Jakarta (ANTARA) - Badan Nasional Penanggulangan Terorisme (BNPT) menyampaikan sosialisasi Rencana Aksi Nasional Pencegahan dan Penanggulangan Ekstremisme Berbasis Kekerasan yang Mengarah pada Terorisme (RAN PE) Fase II merupakan komitmen penanggulangan ekstremisme.
Dalam rapat sosialisasi secara daring, Jumat (10/4), Sekretaris Utama BNPT Bangbang Surono mengatakan RAN PE Fase II tahun 2026-2029 menjadi landasan strategis untuk memperkuat arah kebijakan nasional.
"Kami berharap seluruh unit di BNPT memiliki pemahaman komprehensif guna mengawal implementasi yang lebih efektif dan terukur dibandingkan fase sebelumnya," ujar Bangbang seperti dikutip dari keterangan yang dikonfirmasi di Jakarta, Rabu.
Untuk itu, kata dia, penyelenggaraan rapat sosialisasi Peraturan Presiden (Perpres) Nomor 8 Tahun 2026 merupakan awal langkah strategis pelaksanaan RAN PE Fase II.
Adapun, RAN PE Fase II mencakup 111 aksi yang terbagi dalam sembilan tema strategis. BNPT memegang peran ganda sebagai koordinator nasional sekaligus pelaksana aksi melalui berbagai unit teknisnya.
Sementara itu, Pelaksana Tugas (Plt.) Deputi Bidang Kerja Sama Internasional BNPT Dionisius Elvan Swasono menjelaskan sosialisasi internal tersebut merupakan langkah awal sebelum kebijakan disebarluaskan kepada kementerian/lembaga (k/l), pemerintah daerah, organisasi masyarakat sipil hingga mitra internasional.
"Pelaksanaan RAN PE adalah upaya kolaboratif lintas pemangku kepentingan. Kami juga tengah menyiapkan berbagai regulasi turunan terkait mekanisme pemantauan dan evaluasi untuk memperkuat sinergi dengan mitra pembangunan luar negeri," ungkap Dionisius dalam kesempatan yang sama.

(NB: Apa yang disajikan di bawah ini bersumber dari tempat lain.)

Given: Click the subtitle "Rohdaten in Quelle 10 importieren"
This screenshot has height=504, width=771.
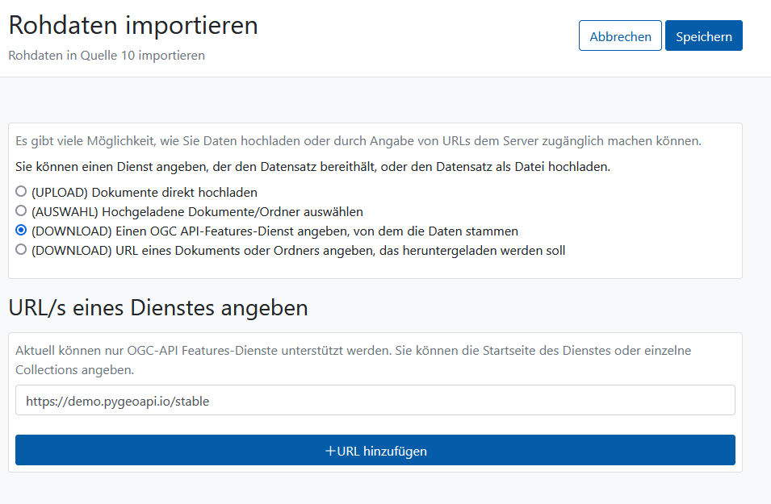Looking at the screenshot, I should click(107, 56).
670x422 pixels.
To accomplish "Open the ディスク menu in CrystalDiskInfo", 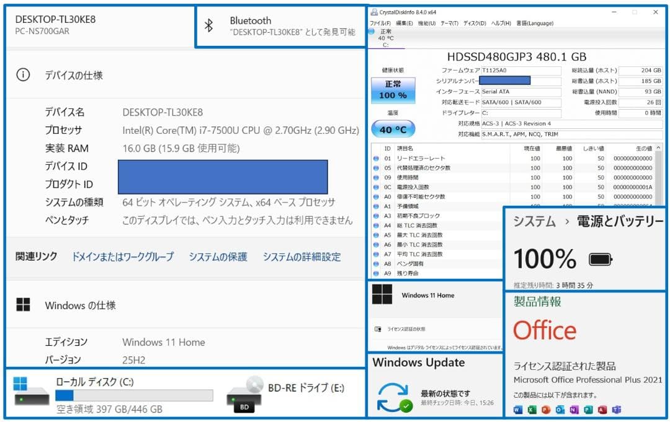I will tap(474, 23).
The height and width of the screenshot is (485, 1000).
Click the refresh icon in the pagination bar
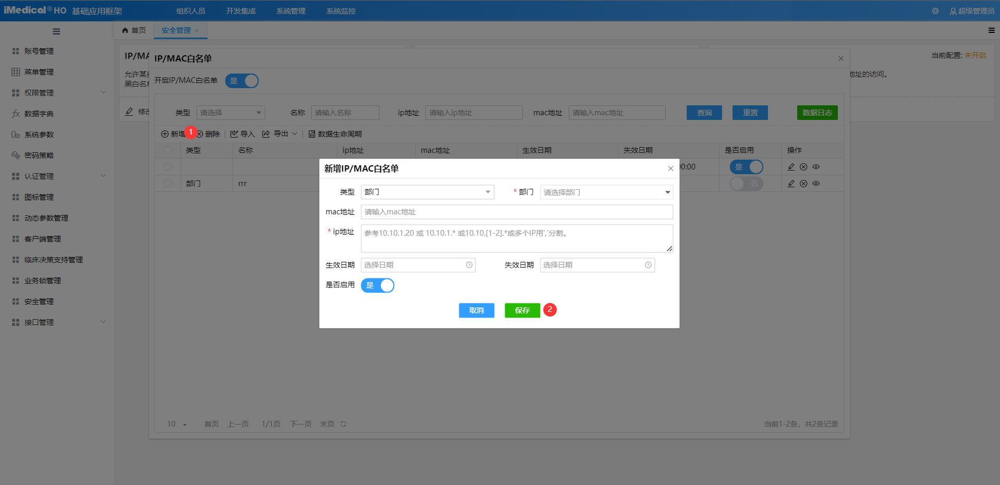point(344,424)
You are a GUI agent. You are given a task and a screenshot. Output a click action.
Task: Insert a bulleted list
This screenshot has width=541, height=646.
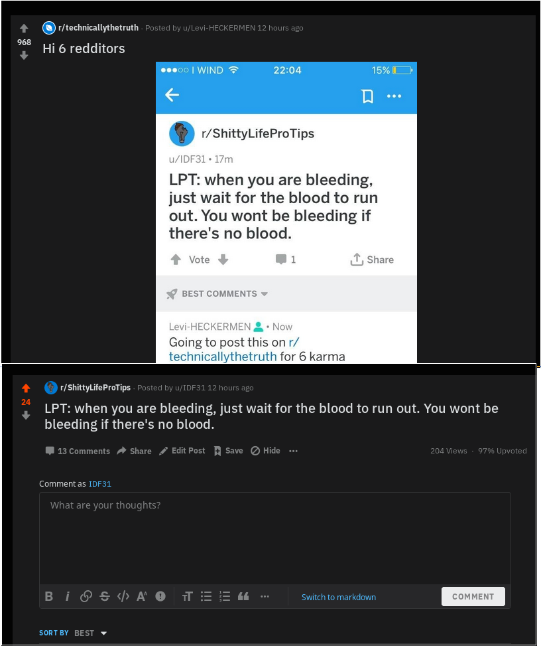pyautogui.click(x=206, y=596)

Dalam forum, turut dibahas sejumlah poin krusial seperti Percepatan Rencana Aksi Daerah (RAD) PE, mendorong penggunaan regulasi daerah (pergub/perbup) yang lebih cepat untuk akselerasi implementasi di lapangan, mendorong DKI Jakarta sebagai barometer nasional hingga mekanisme pemantauan.
BNPT menekankan pentingnya penyusunan daftar waktu yang detail sebagai pedoman pelaksanaan, pengawasan, dan pelaporan bagi seluruh unit kerja guna memastikan capaian target RAN PE 2026-2029 terpenuhi secara optimal demi mewujudkan Indonesia yang aman dari ancaman ekstremisme kekerasan.